Sección de texto
'''

Con tres temporadas hasta la fecha, The White Lotus me parece una de las metáforas más bellas —y aterradoras— del triunfo del capitalismo y la muerte de la libertad y la alegría humanas.
La serie creada por el talentoso Mike White nos invita a acompañar a distintos millonarios que vacacionan en hoteles de la ficticia cadena White Lotus. La primera temporada transcurre en Hawái, la segunda en Italia, y la tercera en Tailandia.
Durante ese tiempo de ocio, los personajes eligen este hotel para “descansar”. Desde la primera escena se evidencia el contraste entre los empleados serviciales y los huéspedes, que pronto se revelan como profundamente miserables. Primero de forma sutil, luego de manera brutal, dejan al descubierto sus vacíos.
Vacíos que no son individuales, sino estructurales: son los del sistema que les promete una “felicidad” que solo los conduce a la desdicha y, en ocasiones, a la muerte. El guion, la dirección y las actuaciones son brillantes. Cada escena, cada línea de diálogo, me hizo pensar. Me divertí con una comedia de humor negro exquisita, pero también me llevó a recordar lecturas que hice hace un tiempo.
Entre ellas, “El capitalismo como religión” de Walter Benjamin (1921), un texto que recién se conoció en 1985, y Profanaciones (2005) de Giorgio Agamben. Este último sostiene que quizás la mejor crítica al capitalismo contemporáneo sea jugar con sus reglas, burlarse de ellas.

'''

Ejercicios
1. Reproduzca el fragmento del texto sobre The White Lotus que comienza en "La serie creada" y termina en "tercera en Tailandia.".
2. Según el texto sobre The White Lotus, ¿son correctas las siguientes afirmaciones? Responda sí o no a cada una y cite las palabras del texto que lo determinan. (a) La primera temporada transcurre en Italia. (b) El texto de Walter Benjamin recién se conoció en 1985. (c) La cadena de hoteles White Lotus es ficticia.
3. Enumere todos los lugares en los que, según el texto sobre The White Lotus, transcurren las temporadas de la serie.

Datos registrados
'''

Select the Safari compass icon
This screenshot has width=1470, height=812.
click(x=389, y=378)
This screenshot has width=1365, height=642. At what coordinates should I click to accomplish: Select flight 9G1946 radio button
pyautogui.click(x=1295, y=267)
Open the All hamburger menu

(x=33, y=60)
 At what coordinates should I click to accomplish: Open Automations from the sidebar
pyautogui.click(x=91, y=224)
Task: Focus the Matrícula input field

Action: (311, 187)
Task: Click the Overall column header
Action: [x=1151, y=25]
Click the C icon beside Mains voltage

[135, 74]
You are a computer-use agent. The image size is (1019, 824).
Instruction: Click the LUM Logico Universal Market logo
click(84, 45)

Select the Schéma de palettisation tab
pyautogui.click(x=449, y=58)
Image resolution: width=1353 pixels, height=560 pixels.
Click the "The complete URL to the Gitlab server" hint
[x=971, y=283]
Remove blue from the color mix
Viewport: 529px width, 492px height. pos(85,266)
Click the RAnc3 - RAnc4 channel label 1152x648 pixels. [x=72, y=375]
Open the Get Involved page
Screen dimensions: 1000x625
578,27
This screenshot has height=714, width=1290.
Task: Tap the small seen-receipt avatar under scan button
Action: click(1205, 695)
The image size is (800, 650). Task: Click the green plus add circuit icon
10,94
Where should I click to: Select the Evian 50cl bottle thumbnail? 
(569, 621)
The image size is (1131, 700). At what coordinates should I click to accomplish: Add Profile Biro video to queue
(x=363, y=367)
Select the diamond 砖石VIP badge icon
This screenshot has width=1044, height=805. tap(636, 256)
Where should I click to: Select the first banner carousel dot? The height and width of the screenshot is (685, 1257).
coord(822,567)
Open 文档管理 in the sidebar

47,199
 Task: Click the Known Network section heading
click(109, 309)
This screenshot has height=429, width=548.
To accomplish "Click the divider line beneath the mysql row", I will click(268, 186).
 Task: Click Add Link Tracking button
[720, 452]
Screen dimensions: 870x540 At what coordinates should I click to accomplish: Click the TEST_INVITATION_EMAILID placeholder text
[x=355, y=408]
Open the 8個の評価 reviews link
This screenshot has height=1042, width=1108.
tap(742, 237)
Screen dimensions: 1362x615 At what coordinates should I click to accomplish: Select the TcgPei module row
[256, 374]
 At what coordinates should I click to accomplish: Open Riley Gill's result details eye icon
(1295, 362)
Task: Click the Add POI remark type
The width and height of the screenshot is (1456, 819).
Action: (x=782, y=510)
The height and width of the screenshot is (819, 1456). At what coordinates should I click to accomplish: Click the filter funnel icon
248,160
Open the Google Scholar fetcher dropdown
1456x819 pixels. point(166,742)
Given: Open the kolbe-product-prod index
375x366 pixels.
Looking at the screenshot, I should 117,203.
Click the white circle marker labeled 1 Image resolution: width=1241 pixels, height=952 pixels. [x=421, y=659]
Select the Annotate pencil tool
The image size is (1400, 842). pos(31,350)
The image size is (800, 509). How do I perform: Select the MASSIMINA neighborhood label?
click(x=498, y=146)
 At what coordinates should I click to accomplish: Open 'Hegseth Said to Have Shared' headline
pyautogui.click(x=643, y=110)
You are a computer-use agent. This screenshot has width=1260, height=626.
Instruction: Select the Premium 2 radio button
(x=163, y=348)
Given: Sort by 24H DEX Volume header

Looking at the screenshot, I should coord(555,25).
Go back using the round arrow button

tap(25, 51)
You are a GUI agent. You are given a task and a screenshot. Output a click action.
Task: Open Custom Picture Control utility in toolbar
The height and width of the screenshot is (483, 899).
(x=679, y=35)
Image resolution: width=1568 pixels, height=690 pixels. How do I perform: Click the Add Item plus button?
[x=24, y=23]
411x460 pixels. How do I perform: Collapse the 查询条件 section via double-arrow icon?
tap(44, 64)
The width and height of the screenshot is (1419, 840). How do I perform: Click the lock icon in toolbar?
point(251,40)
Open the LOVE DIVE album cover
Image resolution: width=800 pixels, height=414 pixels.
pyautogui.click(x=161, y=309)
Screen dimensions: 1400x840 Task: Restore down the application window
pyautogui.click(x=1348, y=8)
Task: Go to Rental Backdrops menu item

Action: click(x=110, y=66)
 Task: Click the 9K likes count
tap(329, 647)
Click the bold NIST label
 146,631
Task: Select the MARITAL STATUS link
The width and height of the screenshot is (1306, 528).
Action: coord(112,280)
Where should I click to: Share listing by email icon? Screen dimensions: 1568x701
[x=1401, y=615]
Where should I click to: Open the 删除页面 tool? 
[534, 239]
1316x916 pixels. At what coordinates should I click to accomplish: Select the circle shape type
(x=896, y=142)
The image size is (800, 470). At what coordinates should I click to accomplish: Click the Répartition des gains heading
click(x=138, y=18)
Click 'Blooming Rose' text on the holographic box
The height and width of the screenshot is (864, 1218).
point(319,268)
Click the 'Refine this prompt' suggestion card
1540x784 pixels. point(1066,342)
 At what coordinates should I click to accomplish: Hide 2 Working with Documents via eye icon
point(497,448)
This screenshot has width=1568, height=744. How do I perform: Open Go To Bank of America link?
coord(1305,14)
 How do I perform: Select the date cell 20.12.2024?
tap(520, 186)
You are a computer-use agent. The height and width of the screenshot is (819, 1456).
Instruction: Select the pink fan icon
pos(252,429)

'''

Soluciones completas
1.
La serie creada por el talentoso Mike White nos invita a acompañar a distintos millonarios que vacacionan en hoteles de la ficticia cadena White Lotus. La primera temporada transcurre en Hawái, la segunda en Italia, y la tercera en Tailandia.

2.
(a) No: "La primera temporada transcurre en Hawái".
(b) Sí: "un texto que recién se conoció en 1985".
(c) Sí: "la ficticia cadena White Lotus".

3. Hawái (primera temporada), Italia (segunda temporada) y Tailandia (tercera temporada).